-- SOURCE DOCUMENT follows --
Autophosphorylation activates the soluble cytoplasmic domain of the insulin receptor in an intermolecular reaction.

The cytoplasmic protein-tyrosine kinase domain of the insulin receptor (residues 959-1355) has been expressed as a soluble protein in Sf9 insect cells via a Baculovirus expression vector (Ellis, L., Levitan, A., Cobb, M.H., and Ramos, P. (1988) J. Virol. 62, 1634-1639). The purified protein is a monomer as judged by its behavior in sucrose gradients and on gel filtration in the presence or absence of protamine. The initial rate of autophosphorylation using 3 mM MgCl2 is increased 20-30-fold by protamine. A maximum of 4-5 mol of phosphate are incorporated per mol of enzyme. The activity of the enzyme as a function of phosphorylation state was studied for three substrates: a synthetic dodecapeptide derived from the sequence of the major autophosphorylation site in the insulin receptor, poly(Glu, Tyr), 4:1, and histone 2B. Autophosphorylation of the protein to a stoichiometry of 4-5 mol of phosphate/mol increases its enzymatic activity as much as 200-fold; a 30-fold increase in activity occurs upon addition of 1 mol of phosphate/mol. The activities of unphosphorylated enzyme with the three substrates are 3.4, 2.3, and 0.44 nmol/min/mg, respectively. The activities of the autophosphorylated enzyme with the three substrates are 175, 274, and 45 nmol/min/mg, respectively. Exposure of the autophosphorylated enzyme to ADP results in a loss of phosphate from the enzyme which is associated with a decrease in enzymatic activity. Autophosphorylation of the kinase in the presence or absence of protamine displays a marked dependence on enzyme concentration. Furthermore, the rate of autophosphorylation decreases as the viscosity of the solution increases. Taken together, these data suggest that phosphorylation occurs via an intermolecular reaction.
-- SOURCE DOCUMENT concluded --
-- DATASET EXCERPTS follows --
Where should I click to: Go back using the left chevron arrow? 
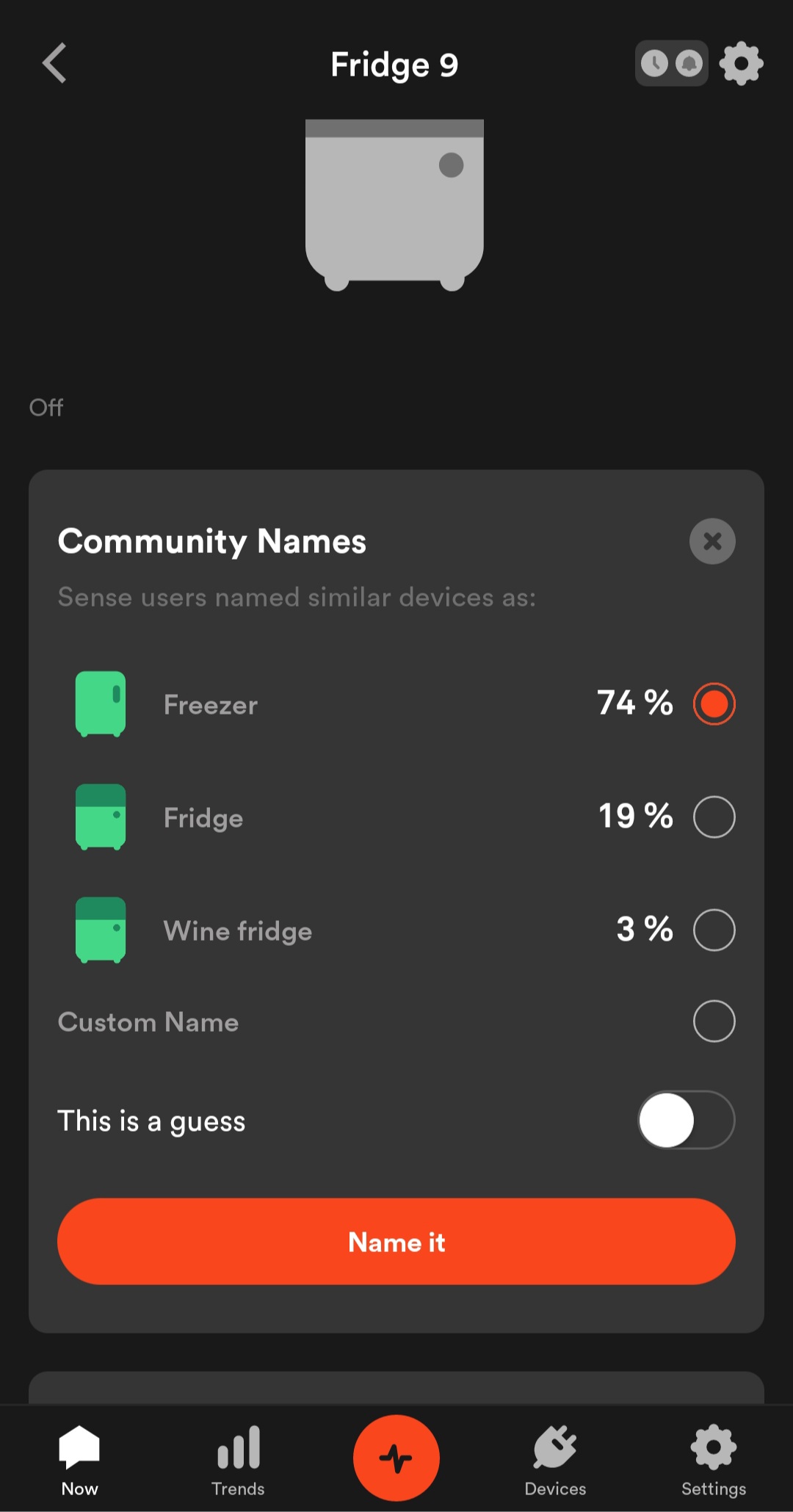pyautogui.click(x=54, y=63)
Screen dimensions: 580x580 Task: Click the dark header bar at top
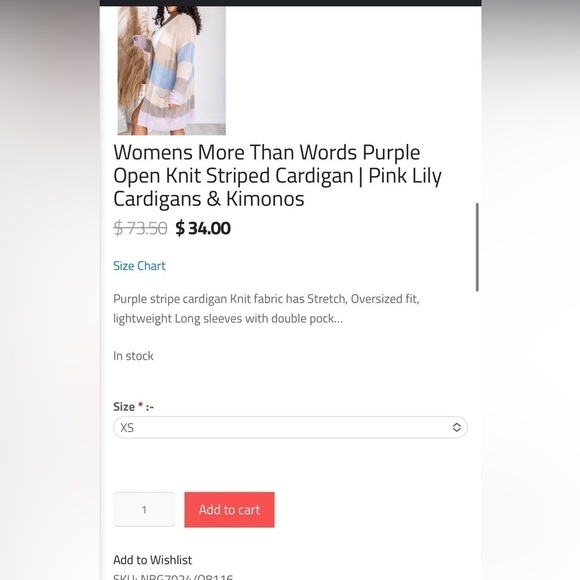(x=290, y=3)
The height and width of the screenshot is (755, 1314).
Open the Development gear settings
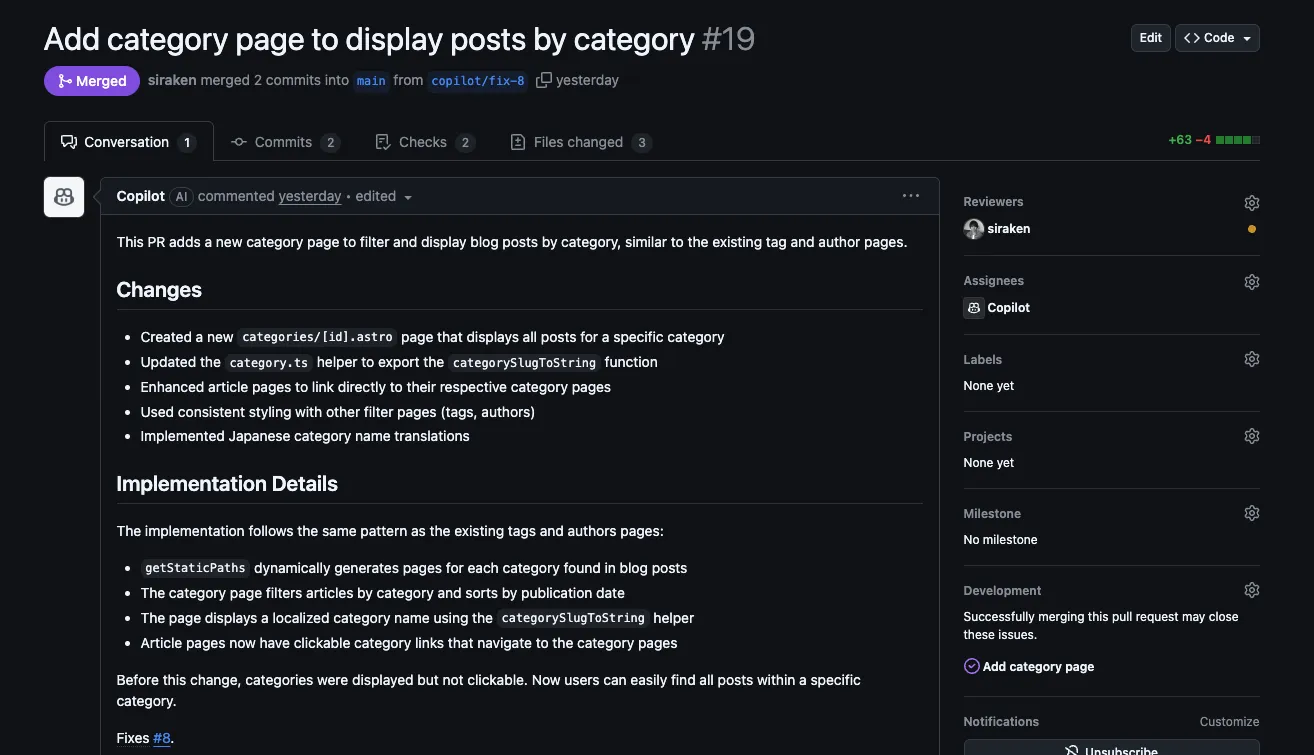click(1251, 590)
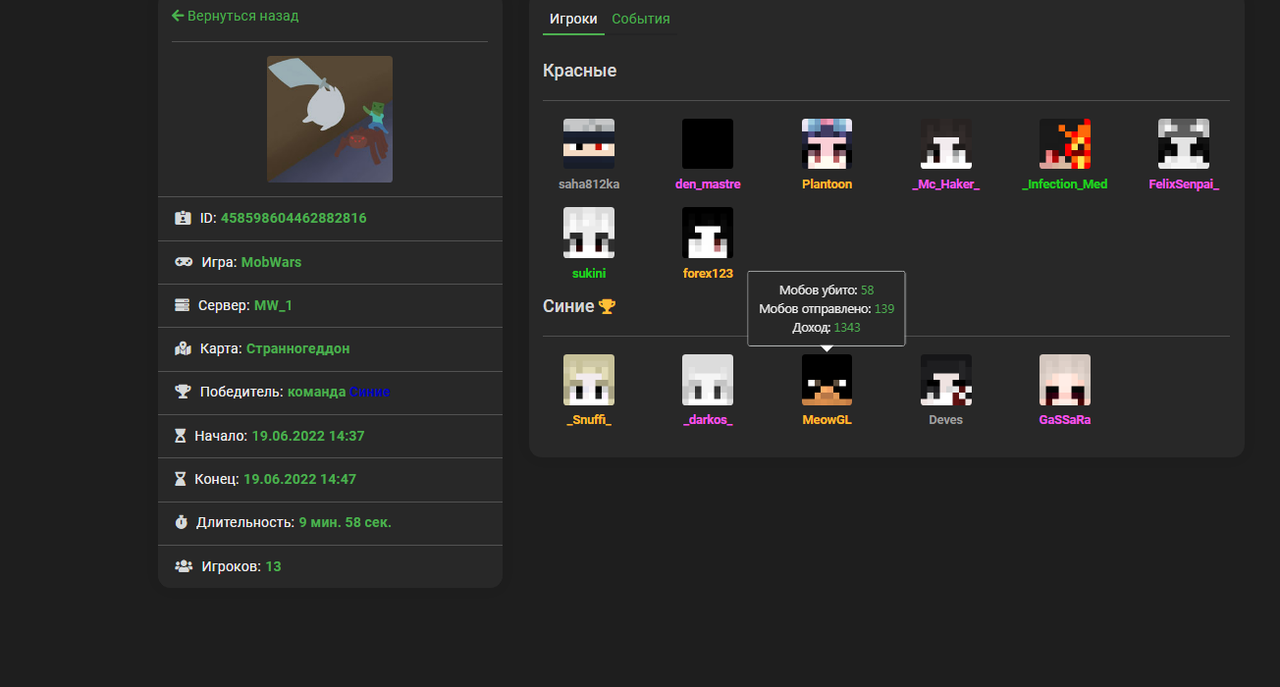Click the trophy icon beside Победитель
The image size is (1280, 687).
pyautogui.click(x=183, y=392)
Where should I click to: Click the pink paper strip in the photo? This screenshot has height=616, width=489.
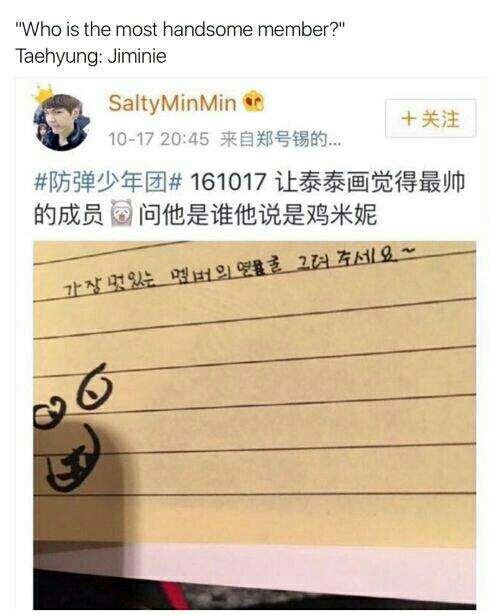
-- DATASET EXCERPTS concluded --
TO DO:
(A) Do these statements agree with the insulin receptor abstract? Answer yes or no for each and quote the deciding words. (i) The purified protein is a dimer. (ii) Adding 1 mol of phosphate/mol raises the enzyme's activity 30-fold. (iii) The rate of autophosphorylation rises as the viscosity of the solution increases.
(B) How would you render this sentence from the insulin receptor abstract in Spanish: "Exposure of the autophosphorylated enzyme to ADP results in a loss of phosphate from the enzyme which is associated with a decrease in enzymatic activity."

TASK ANSWERS:
(A)
(i) No: "The purified protein is a monomer"
(ii) Yes: "a 30-fold increase in activity occurs upon addition of 1 mol of phosphate/mol"
(iii) No: "the rate of autophosphorylation decreases as the viscosity of the solution increases"

(B) La exposición de la enzima autofosforilada al ADP produce una pérdida de fosfato de la enzima que se asocia con una disminución de la actividad enzimática.